*** Block opens ***

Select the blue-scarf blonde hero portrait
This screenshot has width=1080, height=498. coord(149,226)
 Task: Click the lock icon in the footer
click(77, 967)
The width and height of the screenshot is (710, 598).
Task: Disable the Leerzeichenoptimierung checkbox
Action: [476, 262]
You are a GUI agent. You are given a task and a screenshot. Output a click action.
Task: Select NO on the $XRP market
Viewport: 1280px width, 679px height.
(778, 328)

*** Block closes ***
*** Block opens ***

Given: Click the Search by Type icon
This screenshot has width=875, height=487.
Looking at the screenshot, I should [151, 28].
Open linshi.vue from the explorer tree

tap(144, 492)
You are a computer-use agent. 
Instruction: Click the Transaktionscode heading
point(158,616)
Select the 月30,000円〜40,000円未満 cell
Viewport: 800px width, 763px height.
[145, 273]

*** Block closes ***
*** Block opens ***

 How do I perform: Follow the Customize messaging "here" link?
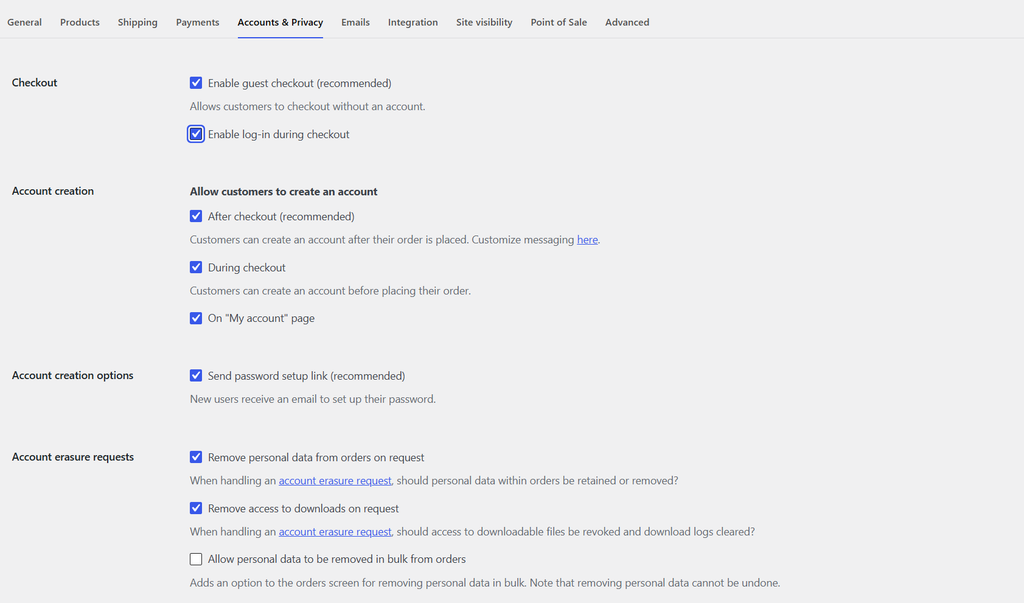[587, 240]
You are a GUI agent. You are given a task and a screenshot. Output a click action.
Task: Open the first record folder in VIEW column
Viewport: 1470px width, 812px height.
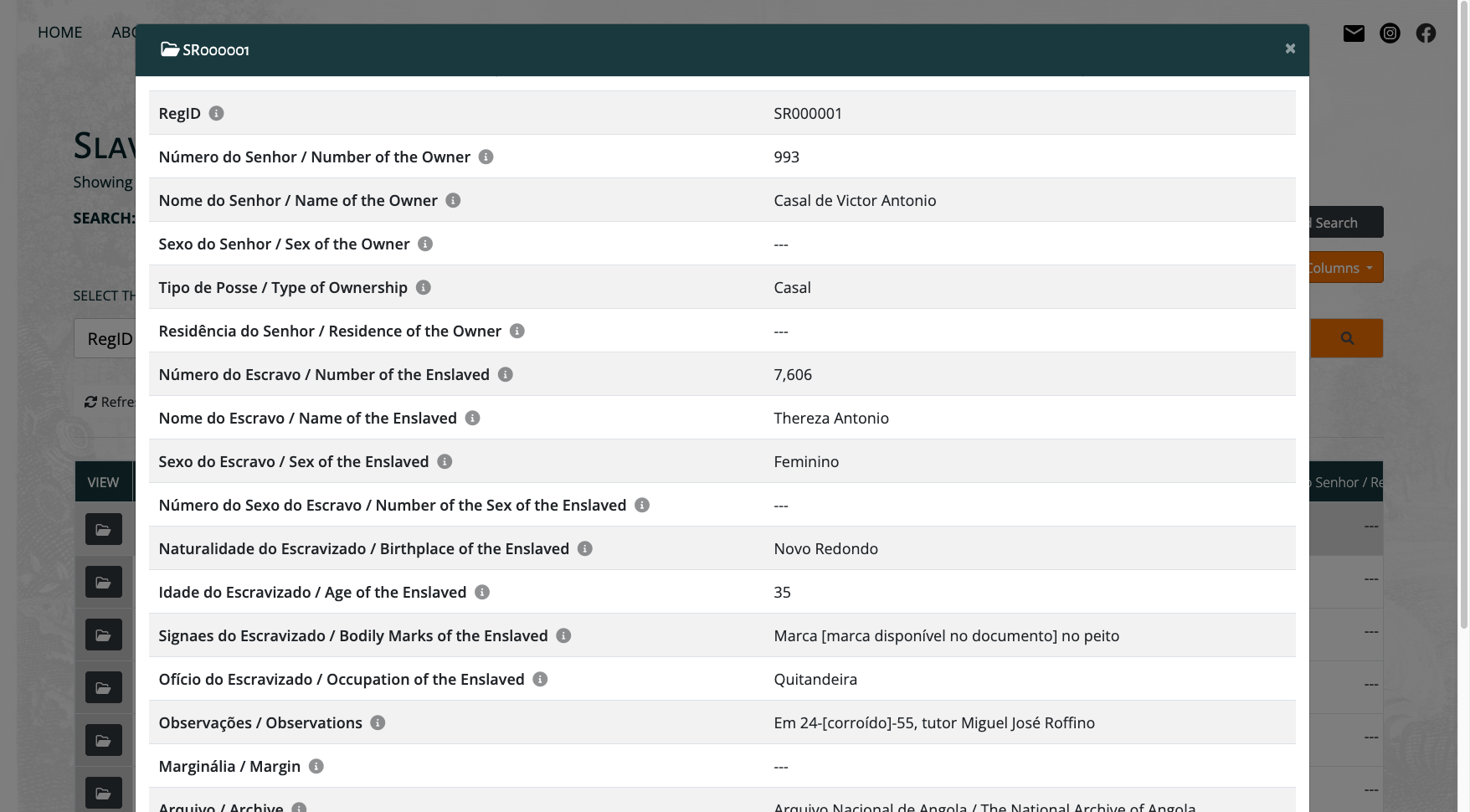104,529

*** Block closes ***

Problem to solve
Reproduce exactly the stretch of the material above that starts at the line with "Select the blue-scarf blonde hero portrait" and ends at the line with "Task: Select NO on the $XRP market", both included, and nothing else.

Response below
Select the blue-scarf blonde hero portrait
This screenshot has width=1080, height=498. coord(149,226)
 Task: Click the lock icon in the footer
click(77, 967)
The width and height of the screenshot is (710, 598).
Task: Disable the Leerzeichenoptimierung checkbox
Action: [476, 262]
You are a GUI agent. You are given a task and a screenshot. Output a click action.
Task: Select NO on the $XRP market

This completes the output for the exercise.